Re: significant vacuum issues - looking for suggestions

From

"Kevin Grittner"

Date:

24 August 2007, 17:53:18

>>> On Fri, Aug 24, 2007 at  2:57 PM, in message
<200708241357.23629.kevin@kevinkempterllc.com>, Kevin Kempter
<kevin@kevinkempterllc.com> wrote:
>    c) setup WAL archiving on the 8.1.4 cluster
>
>    d) do a full dump of the 8.1.4 cluster and restore it to the new 8.2.4
> cluster
>
>    e) stop the 8.2.4 cluster and bring it up in recovery mode, pointing it
> to
> the directory where we're archiving the 8.1.4 cluster's WAL segments.

You can't use these techniques for a major version upgrade.
Use pg_dump piped to psql.  That will also eliminate all bloat.

-Kevin

Re: significant vacuum issues - looking for suggestions

From

Bill Moran

Date:

24 August 2007, 18:08:20

In response to "Kevin Grittner" <Kevin.Grittner@wicourts.gov>:

> >>> On Fri, Aug 24, 2007 at  2:57 PM, in message
> <200708241357.23629.kevin@kevinkempterllc.com>, Kevin Kempter
> <kevin@kevinkempterllc.com> wrote:
> >    c) setup WAL archiving on the 8.1.4 cluster
> >
> >    d) do a full dump of the 8.1.4 cluster and restore it to the new 8.2.4
> > cluster
> >
> >    e) stop the 8.2.4 cluster and bring it up in recovery mode, pointing it
> > to
> > the directory where we're archiving the 8.1.4 cluster's WAL segments.
>
> You can't use these techniques for a major version upgrade.
> Use pg_dump piped to psql.  That will also eliminate all bloat.

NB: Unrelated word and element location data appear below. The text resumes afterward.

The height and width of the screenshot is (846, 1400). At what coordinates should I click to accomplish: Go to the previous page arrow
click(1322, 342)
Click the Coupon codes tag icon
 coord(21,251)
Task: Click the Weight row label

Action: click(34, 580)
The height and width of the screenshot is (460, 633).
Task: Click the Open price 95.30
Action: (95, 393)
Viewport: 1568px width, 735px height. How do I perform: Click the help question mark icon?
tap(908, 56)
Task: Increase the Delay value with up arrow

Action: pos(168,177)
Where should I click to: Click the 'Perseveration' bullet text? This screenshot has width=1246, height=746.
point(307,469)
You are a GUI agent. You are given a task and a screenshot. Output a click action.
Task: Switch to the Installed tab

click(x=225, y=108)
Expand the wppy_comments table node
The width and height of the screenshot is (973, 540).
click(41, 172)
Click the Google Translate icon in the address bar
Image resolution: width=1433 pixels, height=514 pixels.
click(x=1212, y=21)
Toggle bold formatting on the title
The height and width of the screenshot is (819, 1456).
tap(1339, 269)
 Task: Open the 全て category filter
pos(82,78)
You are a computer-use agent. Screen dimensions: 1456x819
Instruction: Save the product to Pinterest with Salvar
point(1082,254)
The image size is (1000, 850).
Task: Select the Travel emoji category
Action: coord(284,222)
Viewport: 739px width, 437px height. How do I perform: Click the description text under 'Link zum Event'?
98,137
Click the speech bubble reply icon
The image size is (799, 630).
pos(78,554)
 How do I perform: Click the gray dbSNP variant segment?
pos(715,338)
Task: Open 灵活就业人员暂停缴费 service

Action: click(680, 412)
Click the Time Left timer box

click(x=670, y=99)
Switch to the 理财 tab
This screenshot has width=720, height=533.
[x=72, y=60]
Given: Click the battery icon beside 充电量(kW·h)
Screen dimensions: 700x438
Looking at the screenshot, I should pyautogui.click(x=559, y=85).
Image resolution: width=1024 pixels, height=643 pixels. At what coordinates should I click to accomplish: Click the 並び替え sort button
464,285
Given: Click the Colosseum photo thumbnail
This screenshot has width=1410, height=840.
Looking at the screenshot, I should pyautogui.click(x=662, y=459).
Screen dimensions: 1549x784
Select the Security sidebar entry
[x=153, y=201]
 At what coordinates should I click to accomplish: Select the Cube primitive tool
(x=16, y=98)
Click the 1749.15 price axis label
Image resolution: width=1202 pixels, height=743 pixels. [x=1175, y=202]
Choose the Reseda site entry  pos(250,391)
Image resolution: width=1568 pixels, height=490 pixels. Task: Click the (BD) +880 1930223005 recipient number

If you can't afford any downtime, you may be able to use Slony to
do your upgrade.  However, slony adds overhead, and if this system
is tapped out already, it may not tolerate the additional overhead.

--
Bill Moran
Collaborative Fusion Inc.
http://people.collaborativefusion.com/~wmoran/

wmoran@collaborativefusion.com
Phone: 412-422-3463x4023

Re: significant vacuum issues - looking for suggestions

From

Tom Lane

Date:

24 August 2007, 18:39:28

Kevin Kempter <kevin@kevinkempterllc.com> writes:
> The development folks that have been here awhile tell me that it seems like
> when they have a query (not limited to vacuum processes) that has been
> running for a long time (i.e. > 5 or 6 hours) that the query sort of "goes
> crazy" and the entire system gets pegged until they kill that
> process. - I've not heard of this

Me either, but I wonder whether their queries are tickling some memory
leak.  I could imagine that what they are seeing is the backend process
growing slowly until it starts to swap, and then continuing to grow and
needing more and more swap activity.  Once you get over the knee of that
curve, things get real bad real fast.  It might not be a bad idea to run
the postmaster under a (carefully chosen) ulimit setting to cut such
things off before the system starts swapping.  Other things to look at:

* what exactly gets "pegged" --- is it CPU or I/O bound?  Watching
"vmstat 1" is usually a good diagnostic since you can see CPU, swap,
and regular disk I/O activity at once.

* is there really not any pattern to the queries that cause the problem?
I don't think 8.1.4 has any widespread leakage problem, but they might
be tickling something isolated, in which case 8.2 is not necessarily
gonna fix it.  If you can produce a test case showing this behavior it'd
be time to call in pgsql-hackers.

Your other points seem pretty well covered by other replies.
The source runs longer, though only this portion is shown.